__Activity__: Starting at the line that contains "Viewport: 709px width, 339px height.", repeat each line of the listing below through the last one, exactly, and leave out every picture.

[Data section]

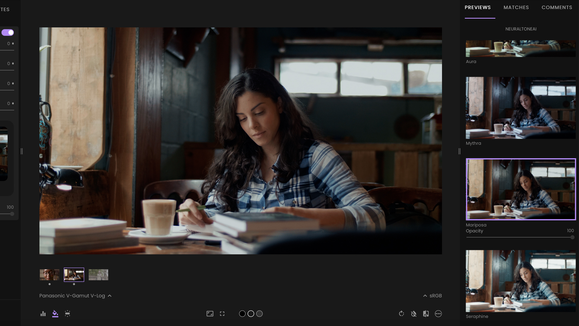Select the more options ellipsis icon
Viewport: 579px width, 326px height.
[x=438, y=314]
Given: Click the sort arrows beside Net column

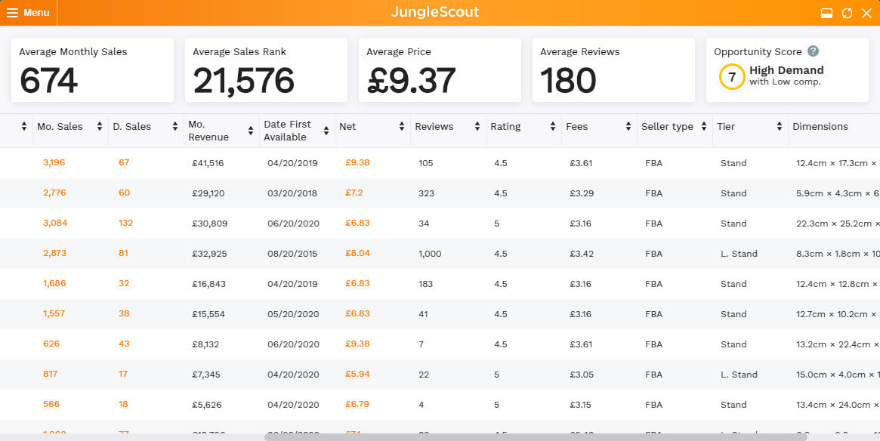Looking at the screenshot, I should pyautogui.click(x=402, y=127).
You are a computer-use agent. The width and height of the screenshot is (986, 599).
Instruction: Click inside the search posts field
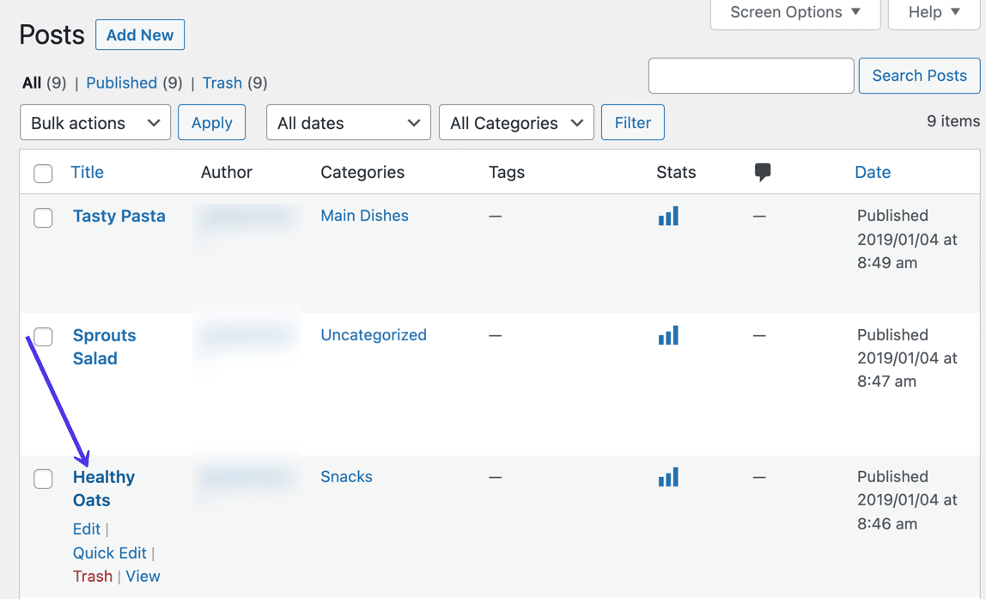pyautogui.click(x=751, y=76)
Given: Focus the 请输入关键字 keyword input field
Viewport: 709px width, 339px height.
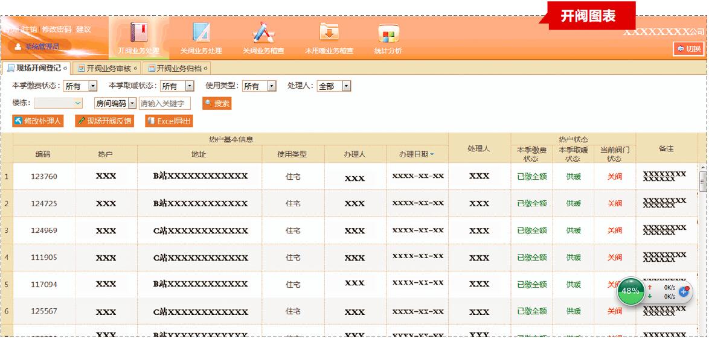Looking at the screenshot, I should point(165,104).
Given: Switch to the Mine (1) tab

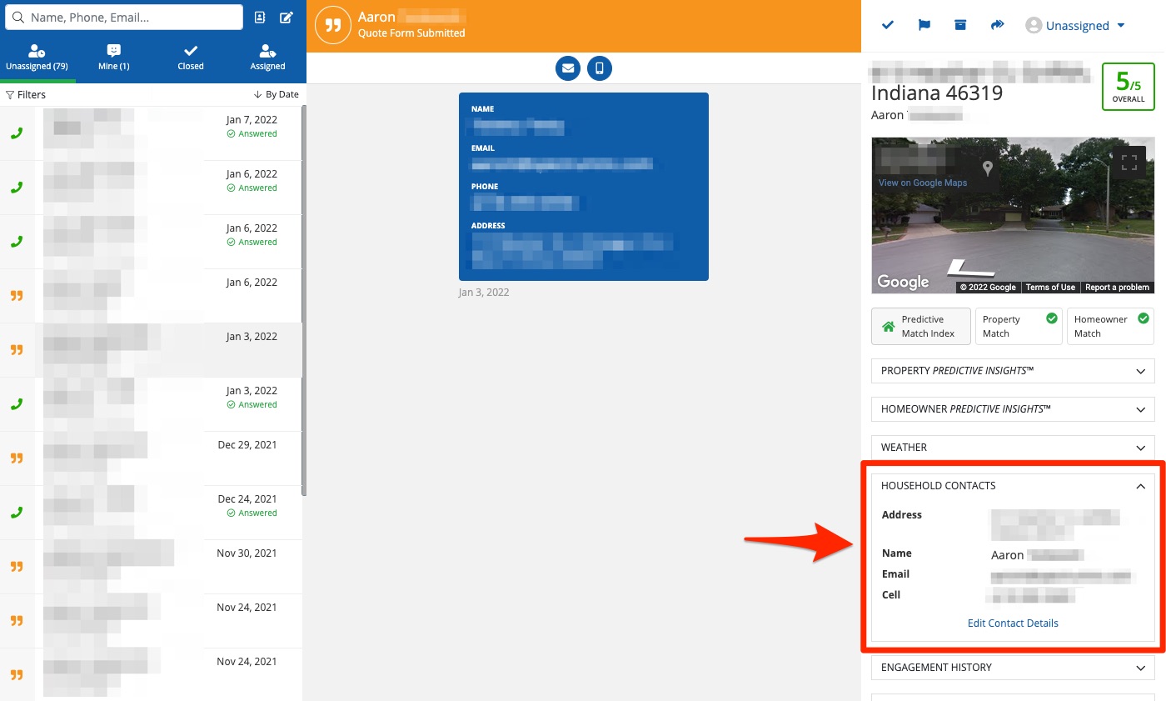Looking at the screenshot, I should click(114, 58).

[/Data section]

__Written reply__:
Viewport: 709px width, 339px height.
Looking at the screenshot, I should point(165,104).
Given: Switch to the Mine (1) tab

Looking at the screenshot, I should click(114, 58).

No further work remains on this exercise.